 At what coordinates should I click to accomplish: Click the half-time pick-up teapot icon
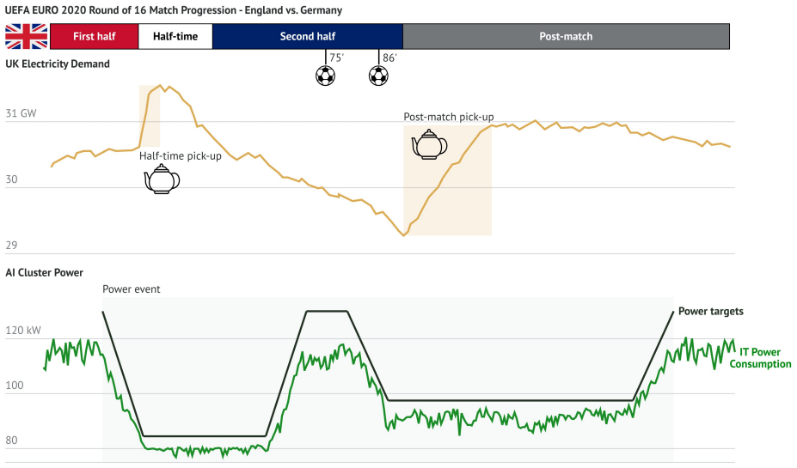pyautogui.click(x=162, y=179)
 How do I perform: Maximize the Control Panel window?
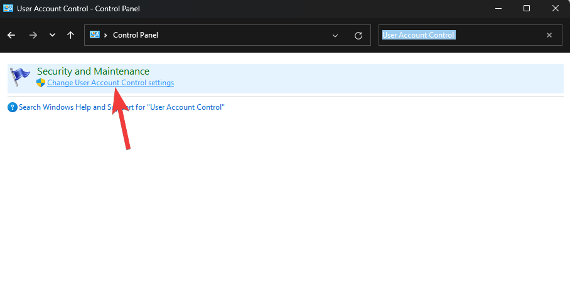tap(527, 8)

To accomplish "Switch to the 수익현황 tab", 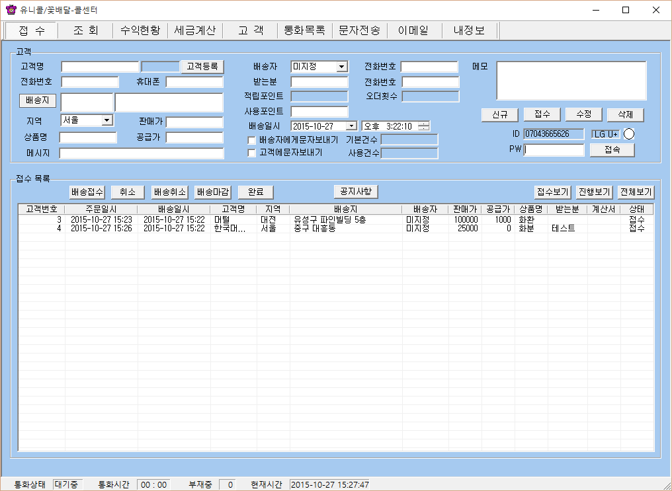I will (140, 30).
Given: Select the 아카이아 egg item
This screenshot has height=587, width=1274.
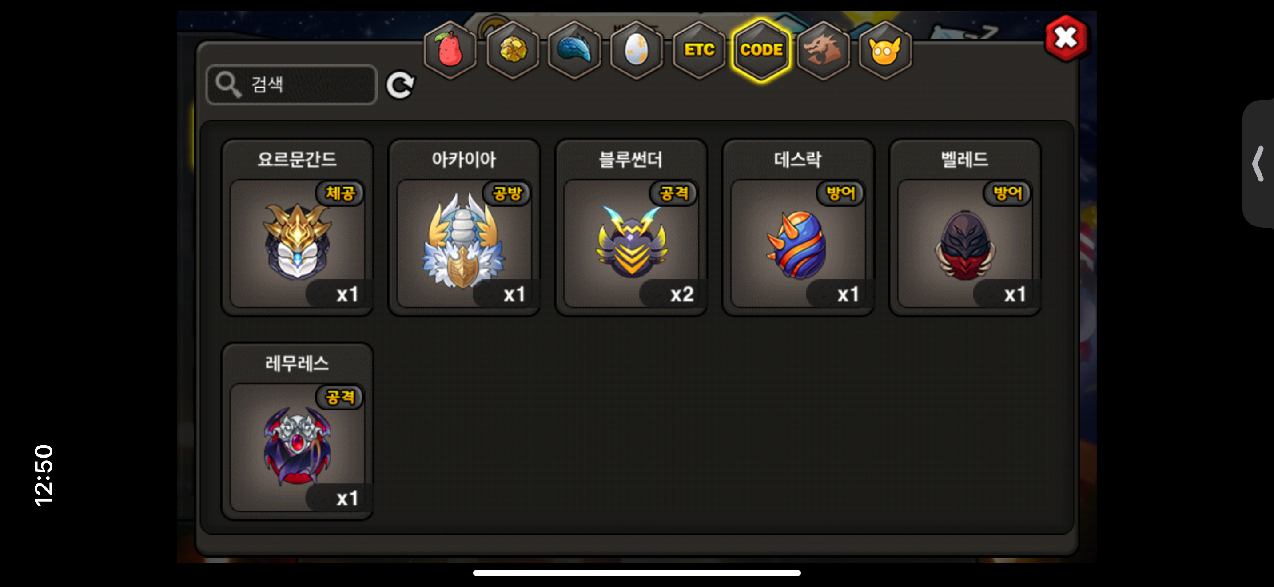Looking at the screenshot, I should click(x=464, y=227).
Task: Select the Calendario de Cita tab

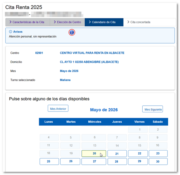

Task -
List each line in the records above that contains the word "Select", copying the lines in full.

Solution to the exercise -
Given: Select the 아카이아 egg item
Task: Select the Calendario de Cita tab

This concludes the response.